Calcio in lutto: se n’è andato Mario Corso, il “piede sinistro di Dio”

Il fenomenale mancino della Grande Inter era ricoverato in ospedale: avrebbe compito 79 anni ad agosto

Il veronese è morto ieri, dopo giorni di ricovero in ospedale. E se ne va così un altro dei campioni della Grande Inter, che negli anni Sessanta vinsero tutto. Trequartista, prima che il termine esistesse, Corso fu definito da Gianni Brera con un gioco di parole “il participio passato del verbo correre”.

Un fulmine a ciel sereno, che ha colto di sorpresa non solo gli interisti, ma tutto il mondo del pallone.

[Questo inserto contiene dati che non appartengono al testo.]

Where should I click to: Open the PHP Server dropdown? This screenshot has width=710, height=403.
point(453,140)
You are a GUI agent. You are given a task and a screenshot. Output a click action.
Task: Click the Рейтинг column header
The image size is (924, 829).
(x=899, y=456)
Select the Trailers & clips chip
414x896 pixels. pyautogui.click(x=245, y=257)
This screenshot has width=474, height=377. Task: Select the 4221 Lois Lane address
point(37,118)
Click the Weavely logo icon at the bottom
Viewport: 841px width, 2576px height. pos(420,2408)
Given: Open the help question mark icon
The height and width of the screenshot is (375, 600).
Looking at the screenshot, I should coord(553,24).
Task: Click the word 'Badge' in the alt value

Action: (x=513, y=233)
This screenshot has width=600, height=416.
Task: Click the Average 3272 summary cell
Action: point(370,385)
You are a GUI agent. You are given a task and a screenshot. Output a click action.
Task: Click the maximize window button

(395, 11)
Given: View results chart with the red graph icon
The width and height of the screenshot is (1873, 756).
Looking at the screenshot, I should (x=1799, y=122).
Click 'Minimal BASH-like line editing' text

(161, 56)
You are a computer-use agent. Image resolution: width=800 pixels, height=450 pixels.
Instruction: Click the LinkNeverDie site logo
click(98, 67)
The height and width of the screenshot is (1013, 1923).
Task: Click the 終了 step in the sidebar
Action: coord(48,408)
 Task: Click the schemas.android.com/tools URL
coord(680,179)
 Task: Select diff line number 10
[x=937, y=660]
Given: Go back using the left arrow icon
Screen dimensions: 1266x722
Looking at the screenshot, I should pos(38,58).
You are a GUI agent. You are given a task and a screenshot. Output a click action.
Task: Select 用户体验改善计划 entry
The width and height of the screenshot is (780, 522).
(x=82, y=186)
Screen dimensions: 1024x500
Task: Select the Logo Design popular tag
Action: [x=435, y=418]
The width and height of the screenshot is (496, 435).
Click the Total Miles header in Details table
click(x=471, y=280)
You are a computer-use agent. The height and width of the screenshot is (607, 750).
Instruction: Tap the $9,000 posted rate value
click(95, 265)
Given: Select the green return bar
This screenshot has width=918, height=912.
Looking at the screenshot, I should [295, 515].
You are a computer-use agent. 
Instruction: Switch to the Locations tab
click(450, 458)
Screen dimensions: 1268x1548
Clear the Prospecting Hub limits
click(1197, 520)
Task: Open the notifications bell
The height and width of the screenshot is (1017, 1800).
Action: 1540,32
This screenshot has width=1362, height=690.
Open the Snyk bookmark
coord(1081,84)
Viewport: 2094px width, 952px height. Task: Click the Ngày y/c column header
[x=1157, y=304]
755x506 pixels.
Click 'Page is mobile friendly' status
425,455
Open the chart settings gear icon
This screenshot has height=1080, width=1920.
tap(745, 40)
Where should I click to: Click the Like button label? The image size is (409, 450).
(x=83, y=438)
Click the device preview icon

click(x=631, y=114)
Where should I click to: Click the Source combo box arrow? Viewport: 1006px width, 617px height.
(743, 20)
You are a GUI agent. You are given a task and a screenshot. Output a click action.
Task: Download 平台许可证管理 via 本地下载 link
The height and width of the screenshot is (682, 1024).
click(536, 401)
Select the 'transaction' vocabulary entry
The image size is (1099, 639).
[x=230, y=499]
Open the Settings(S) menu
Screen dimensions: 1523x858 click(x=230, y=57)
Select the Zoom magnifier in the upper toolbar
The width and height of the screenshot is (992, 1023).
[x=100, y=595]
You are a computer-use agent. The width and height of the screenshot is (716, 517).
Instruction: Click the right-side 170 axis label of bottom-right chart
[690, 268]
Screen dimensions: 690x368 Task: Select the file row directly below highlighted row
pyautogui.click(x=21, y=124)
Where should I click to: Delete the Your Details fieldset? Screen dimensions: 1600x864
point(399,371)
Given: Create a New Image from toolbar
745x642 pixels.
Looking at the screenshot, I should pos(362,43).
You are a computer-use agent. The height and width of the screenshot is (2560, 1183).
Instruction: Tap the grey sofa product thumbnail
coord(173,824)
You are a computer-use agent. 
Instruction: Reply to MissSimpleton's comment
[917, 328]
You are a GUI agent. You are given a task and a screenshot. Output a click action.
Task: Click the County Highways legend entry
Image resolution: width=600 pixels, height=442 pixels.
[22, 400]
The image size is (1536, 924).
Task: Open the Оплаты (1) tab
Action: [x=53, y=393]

Corso è considerato uno dei grandi del nostro calcio e con le sue giocate ha contribuito a fare grande l’Inter di papà Moratti.

Con Sarti, Picchi, Facchetti, Peirò, Tagnin, Milani, Landini, uno squadrone di campioni, con un piede mancino che riusciva a disegnare traiettorie magiche, le “foglie morte”

“Siamo stati bravi, ma ci ha battuti il piede sinistro di Dio”. Era il 15 ottobre 1961, il piede divino che aveva castigato Israele era proprio quello Mario Corso. Le parole furono di Gyula Mándi, commissario tecnico della nazionale israeliana.